Start of Block

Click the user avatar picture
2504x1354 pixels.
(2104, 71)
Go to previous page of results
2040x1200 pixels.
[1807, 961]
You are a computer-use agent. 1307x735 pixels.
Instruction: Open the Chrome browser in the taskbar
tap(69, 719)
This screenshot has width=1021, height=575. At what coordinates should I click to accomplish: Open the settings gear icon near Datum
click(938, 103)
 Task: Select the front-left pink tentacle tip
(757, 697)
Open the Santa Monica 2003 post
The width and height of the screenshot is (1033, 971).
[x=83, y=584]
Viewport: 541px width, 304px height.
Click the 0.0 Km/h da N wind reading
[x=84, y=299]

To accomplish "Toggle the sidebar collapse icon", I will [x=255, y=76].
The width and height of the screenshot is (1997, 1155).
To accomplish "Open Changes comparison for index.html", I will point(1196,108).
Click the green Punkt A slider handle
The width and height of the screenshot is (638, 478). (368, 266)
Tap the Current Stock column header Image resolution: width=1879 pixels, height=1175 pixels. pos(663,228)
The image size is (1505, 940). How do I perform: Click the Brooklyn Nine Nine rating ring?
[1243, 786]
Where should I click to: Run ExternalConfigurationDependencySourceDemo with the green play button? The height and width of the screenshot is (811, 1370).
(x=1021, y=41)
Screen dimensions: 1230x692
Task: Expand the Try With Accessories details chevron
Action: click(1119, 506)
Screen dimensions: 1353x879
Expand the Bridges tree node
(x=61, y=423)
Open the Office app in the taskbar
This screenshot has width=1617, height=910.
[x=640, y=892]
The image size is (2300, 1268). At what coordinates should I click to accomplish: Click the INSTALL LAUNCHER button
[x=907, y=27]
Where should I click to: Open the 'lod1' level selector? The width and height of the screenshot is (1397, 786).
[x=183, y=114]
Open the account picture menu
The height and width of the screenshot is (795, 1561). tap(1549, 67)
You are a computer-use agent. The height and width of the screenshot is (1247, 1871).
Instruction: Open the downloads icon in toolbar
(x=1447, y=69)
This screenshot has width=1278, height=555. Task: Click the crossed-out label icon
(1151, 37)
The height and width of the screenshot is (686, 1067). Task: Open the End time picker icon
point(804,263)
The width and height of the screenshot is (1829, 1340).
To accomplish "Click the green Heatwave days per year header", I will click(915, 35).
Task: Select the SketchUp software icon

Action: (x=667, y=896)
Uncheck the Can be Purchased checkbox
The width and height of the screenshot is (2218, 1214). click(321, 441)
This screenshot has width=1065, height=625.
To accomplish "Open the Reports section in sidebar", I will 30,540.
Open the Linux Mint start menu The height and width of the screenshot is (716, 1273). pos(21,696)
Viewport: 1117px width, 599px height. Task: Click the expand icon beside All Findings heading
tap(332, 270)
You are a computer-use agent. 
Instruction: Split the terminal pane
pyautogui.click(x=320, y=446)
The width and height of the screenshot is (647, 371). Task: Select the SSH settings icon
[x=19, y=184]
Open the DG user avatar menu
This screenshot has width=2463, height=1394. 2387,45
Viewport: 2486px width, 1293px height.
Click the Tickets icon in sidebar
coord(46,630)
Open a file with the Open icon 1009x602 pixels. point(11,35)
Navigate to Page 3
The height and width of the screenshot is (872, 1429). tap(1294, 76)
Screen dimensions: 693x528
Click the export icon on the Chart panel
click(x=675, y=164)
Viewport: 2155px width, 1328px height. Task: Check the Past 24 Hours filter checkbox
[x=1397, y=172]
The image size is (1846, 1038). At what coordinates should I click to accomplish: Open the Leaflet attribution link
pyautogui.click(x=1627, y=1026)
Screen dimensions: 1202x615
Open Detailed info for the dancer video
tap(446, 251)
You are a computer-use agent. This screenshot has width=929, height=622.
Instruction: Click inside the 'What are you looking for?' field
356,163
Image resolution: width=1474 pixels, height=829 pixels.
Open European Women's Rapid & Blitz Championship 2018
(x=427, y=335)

End of Block

What the exercise asks: From the data above, show each line that contains "will".

Problem solution:
To accomplish "Toggle the sidebar collapse icon", I will [x=255, y=76].
To accomplish "Open Changes comparison for index.html", I will point(1196,108).
To accomplish "Click the green Heatwave days per year header", I will click(915, 35).
To accomplish "Open the Reports section in sidebar", I will 30,540.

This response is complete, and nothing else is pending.